* Information given:
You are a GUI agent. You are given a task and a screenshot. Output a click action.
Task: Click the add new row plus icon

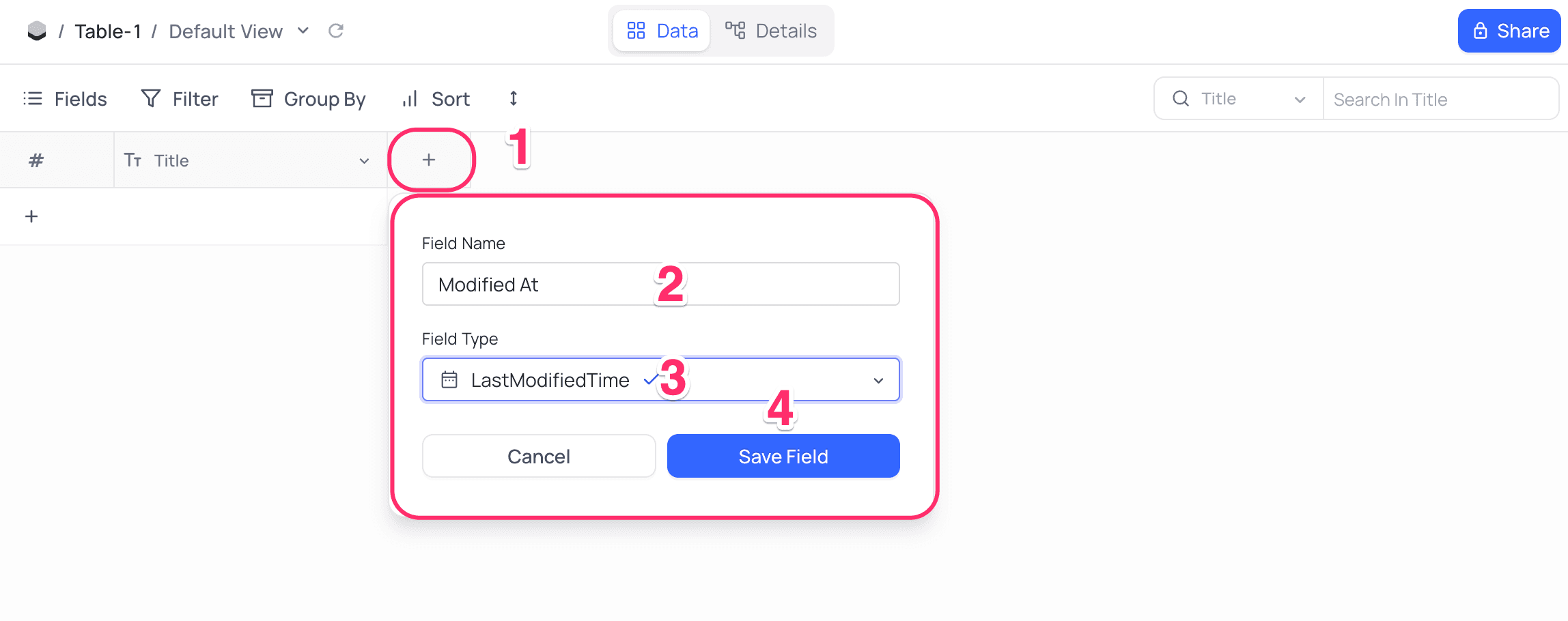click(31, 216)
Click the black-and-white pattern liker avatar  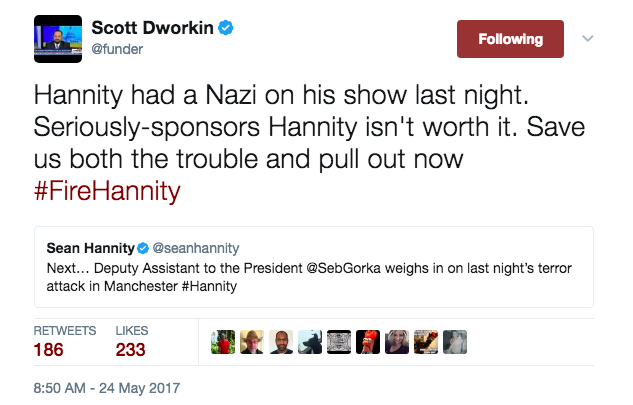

* * *

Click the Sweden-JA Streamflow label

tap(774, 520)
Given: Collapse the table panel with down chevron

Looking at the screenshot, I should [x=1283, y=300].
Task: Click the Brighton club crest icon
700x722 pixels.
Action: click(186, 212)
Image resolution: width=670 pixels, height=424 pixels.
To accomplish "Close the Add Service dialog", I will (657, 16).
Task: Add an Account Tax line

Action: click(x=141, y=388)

* What the exercise asks: Leave out every picture, and copy exactly the lines above starting at the one holding "You are a GUI" and ending at the one holding "Click the black-and-white", no more and no less.

* Exercise output:
You are a GUI agent. You are given a task and a screenshot. Output a click action.
Task: Click the add new row plus icon

click(31, 216)
Click the black-and-white pattern liker avatar  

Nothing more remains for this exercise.